7. ES6+ Language Features

Block Scoping (let and const)

• var is function-scoped (or global).
• let and const are block-scoped (scoped to the nearest {}).
• const prevents reassignment (though objects declared with const can still be mutated).

Arrow Functions

• Concise syntax: const add = (a, b) => a + b; (implicit return).
• Lexical this: Arrow functions do not have their own this. They inherit this from the surrounding scope. Useful in callbacks and event listeners.

Destructuring

Extracting values from arrays or properties from objects into distinct variables.

// Object
const user = { name: "Alice", age: 25 };
const { name, age } = user;

// Array
const coords = [10, 20];
const [x, y] = coords;

Spread (...) and Rest (...) Operators

• Spread: Expands an iterable (like an array) into individual elements. Used for cloning/merging arrays and objects.
  • const newArr = [...oldArr, 4, 5];
• Rest: Condenses multiple elements into a single array element. Used in function parameters.
  • function sum(...args) { return args.reduce((a,b) => a+b); }

Template Literals

String interpolation using backticks and ${} syntax. Supports multiline strings.

Optional Chaining (?.) & Nullish Coalescing (??)

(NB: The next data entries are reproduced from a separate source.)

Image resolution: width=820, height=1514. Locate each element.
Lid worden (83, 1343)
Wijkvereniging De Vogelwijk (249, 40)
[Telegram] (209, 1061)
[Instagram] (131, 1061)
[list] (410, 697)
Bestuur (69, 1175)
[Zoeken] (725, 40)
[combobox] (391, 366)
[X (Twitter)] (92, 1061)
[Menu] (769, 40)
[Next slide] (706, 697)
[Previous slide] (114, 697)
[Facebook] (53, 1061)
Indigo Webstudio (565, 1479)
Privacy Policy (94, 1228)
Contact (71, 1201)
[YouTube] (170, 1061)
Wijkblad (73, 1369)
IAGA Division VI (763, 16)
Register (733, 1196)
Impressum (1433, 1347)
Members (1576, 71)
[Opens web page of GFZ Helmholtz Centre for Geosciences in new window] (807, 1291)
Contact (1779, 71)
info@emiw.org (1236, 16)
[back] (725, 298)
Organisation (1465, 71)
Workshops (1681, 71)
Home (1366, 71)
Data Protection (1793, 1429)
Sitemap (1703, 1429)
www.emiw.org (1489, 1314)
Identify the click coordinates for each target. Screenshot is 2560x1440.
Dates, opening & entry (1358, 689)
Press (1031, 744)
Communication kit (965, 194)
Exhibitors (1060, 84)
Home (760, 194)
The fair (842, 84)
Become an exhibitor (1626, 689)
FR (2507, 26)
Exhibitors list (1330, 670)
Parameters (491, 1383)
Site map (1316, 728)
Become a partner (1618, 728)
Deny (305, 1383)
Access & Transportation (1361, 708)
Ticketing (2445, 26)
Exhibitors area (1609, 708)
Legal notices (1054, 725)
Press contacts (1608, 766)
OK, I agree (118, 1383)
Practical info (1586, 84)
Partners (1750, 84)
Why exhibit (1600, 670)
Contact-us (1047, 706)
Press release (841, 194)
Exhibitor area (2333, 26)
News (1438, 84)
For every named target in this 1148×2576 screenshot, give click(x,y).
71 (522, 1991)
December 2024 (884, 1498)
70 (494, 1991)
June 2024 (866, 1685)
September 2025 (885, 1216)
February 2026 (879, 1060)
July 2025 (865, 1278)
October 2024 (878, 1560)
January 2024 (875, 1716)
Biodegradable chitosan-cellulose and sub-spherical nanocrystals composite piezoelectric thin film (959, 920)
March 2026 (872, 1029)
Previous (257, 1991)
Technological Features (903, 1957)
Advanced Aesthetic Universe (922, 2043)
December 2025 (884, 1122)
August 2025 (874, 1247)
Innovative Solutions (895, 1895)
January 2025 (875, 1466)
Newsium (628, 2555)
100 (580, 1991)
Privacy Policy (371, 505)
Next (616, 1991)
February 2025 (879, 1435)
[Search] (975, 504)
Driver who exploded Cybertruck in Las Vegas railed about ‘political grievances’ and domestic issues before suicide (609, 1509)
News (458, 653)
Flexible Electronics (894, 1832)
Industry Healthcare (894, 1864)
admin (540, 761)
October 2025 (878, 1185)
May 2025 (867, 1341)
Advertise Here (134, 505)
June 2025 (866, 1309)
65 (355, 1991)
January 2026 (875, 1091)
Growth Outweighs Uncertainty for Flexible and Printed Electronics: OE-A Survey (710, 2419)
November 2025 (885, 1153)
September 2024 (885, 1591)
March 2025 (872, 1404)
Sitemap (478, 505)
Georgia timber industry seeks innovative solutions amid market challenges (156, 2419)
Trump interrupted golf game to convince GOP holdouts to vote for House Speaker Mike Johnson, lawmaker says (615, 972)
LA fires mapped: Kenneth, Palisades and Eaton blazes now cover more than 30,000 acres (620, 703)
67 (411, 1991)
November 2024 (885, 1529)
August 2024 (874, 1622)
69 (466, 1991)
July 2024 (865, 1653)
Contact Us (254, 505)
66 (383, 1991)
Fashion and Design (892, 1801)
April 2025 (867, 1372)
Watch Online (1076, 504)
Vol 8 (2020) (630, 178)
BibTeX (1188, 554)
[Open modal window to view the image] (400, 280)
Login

• user?.address?.street: Returns undefined instead of throwing an error if address is null/undefined.
• foo ?? 'default': Returns 'default' only if foo is null or undefined (unlike || which triggers on falsy values like 0 or empty strings).

8. JavaScript Modules

Modules allow code to be split into separate files, improving maintainability and namespace management.

Evolution

• IIFE (Immediately Invoked Function Expressions): The old way to simulate private scope.
• CommonJS: Used in Node.js (require / module.exports). Synchronous loading.
• ES Modules (ESM): The official standard for JavaScript (Browser and Node).

ES Modules Syntax

1. Named Exports:
Can export multiple values. Must be imported with the specific name (in curly braces).

// math.js
export const add = (a, b) => a + b;
export const sub = (a, b) => a - b;

// main.js
import { add, sub } from './math.js';

2. Default Exports:
One default export per file. Can be named anything when importing.

// User.js
export default class User { ... }

// main.js
import UserClass from './User.js'; // Name chosen by importer

Features of ES Modules

• Strict Mode: Modules execute in strict mode ("use strict") by default.
• Defer: Module scripts in browsers (<script type="module">) are deferred automatically (they wait for HTML parsing).
• Tree Shaking: Modern bundlers (Webpack, Rollup) can remove unused exports from the final bundle to reduce file size.
• Singleton: Modules are evaluated only once. Subsequent imports share the same instance.